Episode 2.13: Resources, Population and the Global Environment: A Case Study in Water

Host
Peter Andrée
Professor, Department of Political Science, Carleton University
Host
Ryan M. Katz-Rosene
Assistant Professor, School of Political Studies, University of Ottawa
Guest
Dr. Farhana Sultana
Associate Professor, Department of Geography and the Environment, Maxwell School of Citizenship and Public Affairs, Syracuse University
Additional Pedagogical Resources
Guest Bios
Farhana Sultana
Farhana Sultana is an Associate Professor in the Department of Geography and the Environment at the Maxwell School of Citizenship and Public Affairs at Syracuse University, where she has taught since 2008. She is also the Research Director for Environmental Collaboration and Conflicts in the Program for the Advancement of Research on Conflict and Collaboration (PARCC) at the Maxwell School. Author of several dozen publications, her recent books are “The Right to Water: Politics, Governance and Social Struggles” (2012), “Eating, Drinking: Surviving” (2016) and “Water Politics: Governance, Justice, and the Right to Water” (2020).
Prior to joining Syracuse University, Dr. Sultana was a faculty member in the Department of Geography at King’s College London and a Visiting Fellow at the University of Manchester, UK. Before becoming an academic, she worked as a Programme Officer at the United Nations Development Programme (UNDP) for a $26M large environment-development program in Bangladesh.

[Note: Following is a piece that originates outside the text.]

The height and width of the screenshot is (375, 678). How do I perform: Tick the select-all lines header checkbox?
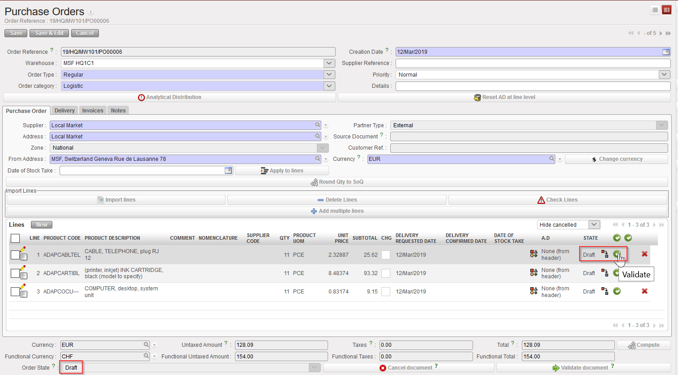pos(15,238)
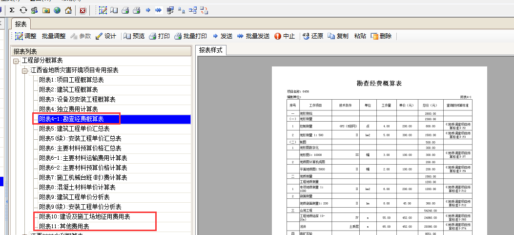Click 批量打印 (batch print) button

(x=190, y=36)
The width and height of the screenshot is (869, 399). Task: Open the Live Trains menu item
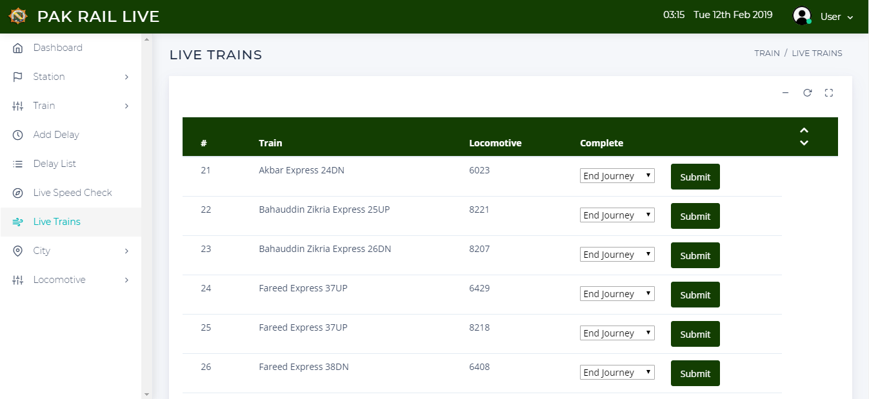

She obtained her M.A. and Ph.D. in Geography from the University of Minnesota, where she was a John D. & Catherine T. MacArthur Foundation Fellow and International Water Management Institute (IWMI) Fellow. She obtained her A.B. (Cum Laude) in Geosciences and Environmental Studies from Princeton University.
As an internationally-recognized interdisciplinary scholar, Dr. Sultana is broadly interested in nature-society relationships, political ecology, critical development studies, feminist theories, urban studies, climate change, water governance, social justice, human rights, citizenship, and South Asia. Her work is informed not only by her background and training in the natural sciences, social sciences, and policy experience, but also from having lived and worked on three continents, being a post-colonial subject and scholar, and having a lifelong commitment to critical praxis and social justice. She is the recipient of the 2019 Glenda Laws Award from the American Association of Geographers.